Thank God, those idols, grimmer far Than gods of wood or stone, Unthinking Hate and brute Revenge, With all the seeds they've sown, Are cast to earth, and Reason sits With Mercy on the throne.
Calm Reason sits upon the throne And fashions righteous laws, And in our blessed Age of Light It ever bids us pause And, ere we plan the remedy, Unearth the Primal Cause.
It seeks not, in a brutish rage, To flog the witless fool; The rack, the pillory are gone, The witches' ducking stool; And Reason builds no gallows for Heredity's poor tool.
"Reform lies not in punishment!" So saith the modern sage. "No remedy for evil holds Blind Hate or Savage Rage. The whipping-post, the darkened cell Are of a darkre age."

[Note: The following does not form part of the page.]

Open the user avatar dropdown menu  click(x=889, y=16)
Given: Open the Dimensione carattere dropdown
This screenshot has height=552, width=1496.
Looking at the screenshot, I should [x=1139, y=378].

So Reason saith; so Mercy saith; And, having said, withdraw. (O brothers in this Noble Age That there should be a flaw!) And to the vacant throne there steps The thing men call the Law.
The Law devised by kings long-dead And superstitious priests, Whose code considered but revenge, With bloody rites and feasts -- The ancient Law, bequeathed by men Scarce risen from the beasts.
But e'en before such kings and priests Infested our poor earth, Long ages ere some bleeding wretch Excited their loud mirth, A thing, half man, with crooked brain, It chanced, was given birth.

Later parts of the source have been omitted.